Aparna: Yeah, I mean, I think there is also a lot of conversation going on right now about, especially with Meta’s claim that pre-training is more important than, and fine-tuning. I think that it may not hold true for all tasks, all domains, but something like a language model for specifically like medical diagnosis might benefit more from fine-tuning than something like this example here, where it was just conversations. So I think there’s still a lot to be experimented with. What is the boundaries of fine tuning versus where it’s the boundaries of alignment with the boundaries of really just a whole new language model A. And then, of course, with all this prompt engineering, and in context funding. And I think those lines are very, very blurry right now. There’s kind of a general arc of where you stop seeing marginal returns on each one of these. So you first try the easy approach in context prompting, and then you can go to the harder and harder approaches.

But I’d love to see some of these LLMs being deployed in those use cases like hospitals, for us to see where they landed on it themselves.

Jason: Yeah. So there’s a question on fine tuning here in RLHF, and do we help with that?

So, we’re an observability platform, and we’re typically looking at analyzing results. So if you’re thinking of actually training a model there’s a couple of places I probably would point to you for fine tuning. We actually have a session we’re doing with Anyscale, on Thursday, where we’re doing fine tuning.  So, if you’re in San Francisco, that’s a Thursday event. 

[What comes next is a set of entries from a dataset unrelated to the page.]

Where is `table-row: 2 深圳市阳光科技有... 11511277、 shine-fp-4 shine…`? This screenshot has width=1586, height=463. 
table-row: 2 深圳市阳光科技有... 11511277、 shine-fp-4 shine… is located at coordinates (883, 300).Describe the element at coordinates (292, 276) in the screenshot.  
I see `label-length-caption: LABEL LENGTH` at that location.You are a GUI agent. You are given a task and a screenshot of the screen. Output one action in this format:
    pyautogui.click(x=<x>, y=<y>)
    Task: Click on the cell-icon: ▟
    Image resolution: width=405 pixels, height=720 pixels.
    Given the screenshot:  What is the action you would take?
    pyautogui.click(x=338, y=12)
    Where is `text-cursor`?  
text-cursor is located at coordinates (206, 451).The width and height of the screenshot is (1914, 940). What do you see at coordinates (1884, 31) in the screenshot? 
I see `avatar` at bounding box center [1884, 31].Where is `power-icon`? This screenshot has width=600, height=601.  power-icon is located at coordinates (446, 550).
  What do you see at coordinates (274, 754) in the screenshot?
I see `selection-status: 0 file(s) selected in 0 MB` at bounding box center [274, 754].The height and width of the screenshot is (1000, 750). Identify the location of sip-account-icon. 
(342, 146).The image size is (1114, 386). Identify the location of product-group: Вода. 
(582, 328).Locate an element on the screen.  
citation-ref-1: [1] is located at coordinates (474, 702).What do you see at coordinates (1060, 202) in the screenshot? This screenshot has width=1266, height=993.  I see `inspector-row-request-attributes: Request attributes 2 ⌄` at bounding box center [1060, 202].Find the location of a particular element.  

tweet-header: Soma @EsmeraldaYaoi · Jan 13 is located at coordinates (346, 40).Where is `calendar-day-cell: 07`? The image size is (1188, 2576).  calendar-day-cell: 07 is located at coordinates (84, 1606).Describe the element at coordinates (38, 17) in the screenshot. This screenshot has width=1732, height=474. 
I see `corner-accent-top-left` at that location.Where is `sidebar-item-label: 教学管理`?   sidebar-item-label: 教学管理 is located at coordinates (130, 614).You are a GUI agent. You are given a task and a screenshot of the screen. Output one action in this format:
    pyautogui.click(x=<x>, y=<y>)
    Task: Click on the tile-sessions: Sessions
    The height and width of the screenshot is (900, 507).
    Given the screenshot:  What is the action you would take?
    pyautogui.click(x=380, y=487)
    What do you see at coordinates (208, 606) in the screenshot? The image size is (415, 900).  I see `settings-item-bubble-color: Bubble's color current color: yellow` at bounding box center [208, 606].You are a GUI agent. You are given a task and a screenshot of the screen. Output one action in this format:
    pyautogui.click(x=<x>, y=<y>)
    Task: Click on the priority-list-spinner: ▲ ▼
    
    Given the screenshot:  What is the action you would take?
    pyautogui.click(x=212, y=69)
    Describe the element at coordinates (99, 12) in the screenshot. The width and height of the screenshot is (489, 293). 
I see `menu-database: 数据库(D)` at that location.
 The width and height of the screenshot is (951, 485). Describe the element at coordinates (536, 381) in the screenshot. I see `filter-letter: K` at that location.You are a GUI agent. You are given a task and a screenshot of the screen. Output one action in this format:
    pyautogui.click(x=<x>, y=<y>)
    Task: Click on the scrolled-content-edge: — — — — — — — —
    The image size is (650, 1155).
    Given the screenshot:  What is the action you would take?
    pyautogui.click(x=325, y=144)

But Mosaic or Anyscale could be places to go . If you’re a corporation or or company trying to do something somewhat complex, Anyscale is slightly more open source. You know, Mosaic is probably larger but has bigger foundational models. And then if you just want to do something smaller privately, I’ll drop a note. Hugging Face has some good examples–they put out some open source libraries for fine-tuning, and I feel like there’s a lot in that and the write up, and different ways you can do it. But tons of examples out there for fine-tuning, if it’s a small model. And in a notebook that’s kind of where it maybe suggests. First, you know, get it working on a model something you can run in a co-lab and then extend out to something larger size, like Anyscale which will allow you to scale that out or Mosaic. 

So, that would be my recommendation. And then, once you’re done, we have tools to help you analyze results. 

Aparna: Cool awesome. Well, thanks everyone for being part, see you at the next one.